At a cross street some one hailed the car. Andy simply shot ahead the faster. Soon they reached the limits of the town. Andy bent his ear, and caught the distant clang of the trolley wagon.
He had stolen a car, and they were in pursuit. The general temper was adverse to the circus folks. Andy kept the car going.
Miss Starr came to the front door of the car and stepped out on the platform beside Andy.
"Brave boy," she said simply.
"Miss Starr, what are your plans?" he asked.
"Anything to get away from this horrid town," she said. "I am not afraid but what our tent men will teach that mob a lesson. They always do, in these riots. I have seen a dozen of them in my time. The police, too, will finally restore order. As to the show, though—the southern trip is over."
"Then you don't want to go back to Lacon?"
"Why should we? Our traps are probably burned, or stolen. If not, they will be sent on to us on direction. The show can't possibly survive. Billy and his boy couldn't stand the strain of any more trouble. No," sighed the equestrienne, "it is plain that we must seek another position."
Andy again heard the gong of the repair wagon. He thought fast. Putting on renewed speed, he never halted until they had covered about four miles. Here was a little cluster of houses. He stopped the car.
"Come with me, quick," he directed his friends, entering the car and taking up Midget in his arms.
Andy had been over this territory the day previous doing some exigency bill-posting service.
He led the way down a quiet street. After walking about four squares they reached railroad tracks and a little station. This was locked up and dark within.

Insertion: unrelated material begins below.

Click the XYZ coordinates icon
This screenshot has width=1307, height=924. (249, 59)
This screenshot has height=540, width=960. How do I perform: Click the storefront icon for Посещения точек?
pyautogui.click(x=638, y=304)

On the platform, however, was a box ready for shipment, with a red lantern beside it.
"I hope a train comes soon," thought Andy quite anxiously, as he caught the echo of the repair wagon gong nearer than before.
"There's a whistle," said little Midget.
"That's so," responded Andy, bending his ear. "Going north, too. I hope it's a train and I hope it comes along in time."
"In time for what?" inquired Midget.
Andy did not reply. He could estimate the progress of the pursuing wagon from gong sounds and shouts in the distance. He traced its halt, apparently at the stranded car. Then the gong sounded again.
Andy glanced down the street they had come. Two flashing, wobbling lights gleamed in the distance, headed in the direction of the railway station.
"They've guessed us out," said Andy. "Of course they can only delay us, but that counts just now. If the train—"
"She's coming!" sang out Midget in a nervous, high-pitched voice.
Andy's nerves were on a severe strain. A locomotive rounded a curve. The trolley wagon was still a quarter-of-a-mile distant.
The engine slowed down to a stop, the repair rig with flying horses attached less than a square away.
The baggage coach door opened. A man jumped out and started to put the box aboard.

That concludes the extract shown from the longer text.